▶ _TASK ITEM_
Each of the entries below should be written out exactly as it reads.

▶ _Stored records_
◆ ◆ ◆ ◆
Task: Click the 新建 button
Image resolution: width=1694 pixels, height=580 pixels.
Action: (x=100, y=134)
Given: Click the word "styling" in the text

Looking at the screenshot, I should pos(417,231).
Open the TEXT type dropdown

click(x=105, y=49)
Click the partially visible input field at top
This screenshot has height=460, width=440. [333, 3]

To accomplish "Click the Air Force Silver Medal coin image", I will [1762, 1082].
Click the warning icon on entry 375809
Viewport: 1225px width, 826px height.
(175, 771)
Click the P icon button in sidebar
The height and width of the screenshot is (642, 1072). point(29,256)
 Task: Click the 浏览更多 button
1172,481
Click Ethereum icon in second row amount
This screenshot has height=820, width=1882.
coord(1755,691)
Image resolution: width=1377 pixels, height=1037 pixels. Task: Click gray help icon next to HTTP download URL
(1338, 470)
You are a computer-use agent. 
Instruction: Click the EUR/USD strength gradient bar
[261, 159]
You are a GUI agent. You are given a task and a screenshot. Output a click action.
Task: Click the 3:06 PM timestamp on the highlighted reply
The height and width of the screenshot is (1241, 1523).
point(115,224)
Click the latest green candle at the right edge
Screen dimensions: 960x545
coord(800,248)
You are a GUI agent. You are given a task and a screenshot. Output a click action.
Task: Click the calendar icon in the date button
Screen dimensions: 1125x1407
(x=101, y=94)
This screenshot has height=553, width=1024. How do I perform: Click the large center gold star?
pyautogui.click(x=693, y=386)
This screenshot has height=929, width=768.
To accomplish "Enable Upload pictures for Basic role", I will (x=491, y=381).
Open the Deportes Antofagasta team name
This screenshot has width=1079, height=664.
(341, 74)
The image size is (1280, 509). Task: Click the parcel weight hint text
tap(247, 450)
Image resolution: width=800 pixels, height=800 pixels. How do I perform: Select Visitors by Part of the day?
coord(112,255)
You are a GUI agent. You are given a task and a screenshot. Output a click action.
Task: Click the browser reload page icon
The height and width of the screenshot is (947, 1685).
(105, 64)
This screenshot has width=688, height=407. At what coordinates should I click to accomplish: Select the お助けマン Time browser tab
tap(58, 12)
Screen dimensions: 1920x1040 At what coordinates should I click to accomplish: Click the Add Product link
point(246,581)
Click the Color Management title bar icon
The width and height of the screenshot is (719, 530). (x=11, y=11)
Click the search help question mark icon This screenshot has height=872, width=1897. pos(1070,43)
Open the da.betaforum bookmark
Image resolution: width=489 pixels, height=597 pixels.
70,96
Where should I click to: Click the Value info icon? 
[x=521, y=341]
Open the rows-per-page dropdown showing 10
◆ ◆ ◆ ◆
▶ _ANSWER SPACE_
Task: Click the 新建 button
Image resolution: width=1694 pixels, height=580 pixels.
Action: (x=100, y=134)
Given: Click the word "styling" in the text

Looking at the screenshot, I should pos(417,231).
Open the TEXT type dropdown

click(x=105, y=49)
Click the partially visible input field at top
This screenshot has height=460, width=440. [333, 3]

To accomplish "Click the Air Force Silver Medal coin image", I will [1762, 1082].
Click the warning icon on entry 375809
Viewport: 1225px width, 826px height.
(175, 771)
Click the P icon button in sidebar
The height and width of the screenshot is (642, 1072). point(29,256)
 Task: Click the 浏览更多 button
1172,481
Click Ethereum icon in second row amount
This screenshot has height=820, width=1882.
coord(1755,691)
Image resolution: width=1377 pixels, height=1037 pixels. Task: Click gray help icon next to HTTP download URL
(1338, 470)
You are a computer-use agent. 
Instruction: Click the EUR/USD strength gradient bar
[261, 159]
You are a GUI agent. You are given a task and a screenshot. Output a click action.
Task: Click the 3:06 PM timestamp on the highlighted reply
The height and width of the screenshot is (1241, 1523).
point(115,224)
Click the latest green candle at the right edge
Screen dimensions: 960x545
coord(800,248)
You are a GUI agent. You are given a task and a screenshot. Output a click action.
Task: Click the calendar icon in the date button
Screen dimensions: 1125x1407
(x=101, y=94)
This screenshot has height=553, width=1024. How do I perform: Click the large center gold star?
pyautogui.click(x=693, y=386)
This screenshot has height=929, width=768.
To accomplish "Enable Upload pictures for Basic role", I will (x=491, y=381).
Open the Deportes Antofagasta team name
This screenshot has width=1079, height=664.
(341, 74)
The image size is (1280, 509). Task: Click the parcel weight hint text
tap(247, 450)
Image resolution: width=800 pixels, height=800 pixels. How do I perform: Select Visitors by Part of the day?
coord(112,255)
You are a GUI agent. You are given a task and a screenshot. Output a click action.
Task: Click the browser reload page icon
The height and width of the screenshot is (947, 1685).
(105, 64)
This screenshot has width=688, height=407. At what coordinates should I click to accomplish: Select the お助けマン Time browser tab
tap(58, 12)
Screen dimensions: 1920x1040 At what coordinates should I click to accomplish: Click the Add Product link
point(246,581)
Click the Color Management title bar icon
The width and height of the screenshot is (719, 530). (x=11, y=11)
Click the search help question mark icon This screenshot has height=872, width=1897. pos(1070,43)
Open the da.betaforum bookmark
Image resolution: width=489 pixels, height=597 pixels.
70,96
Where should I click to: Click the Value info icon? 
[x=521, y=341]
Open the rows-per-page dropdown showing 10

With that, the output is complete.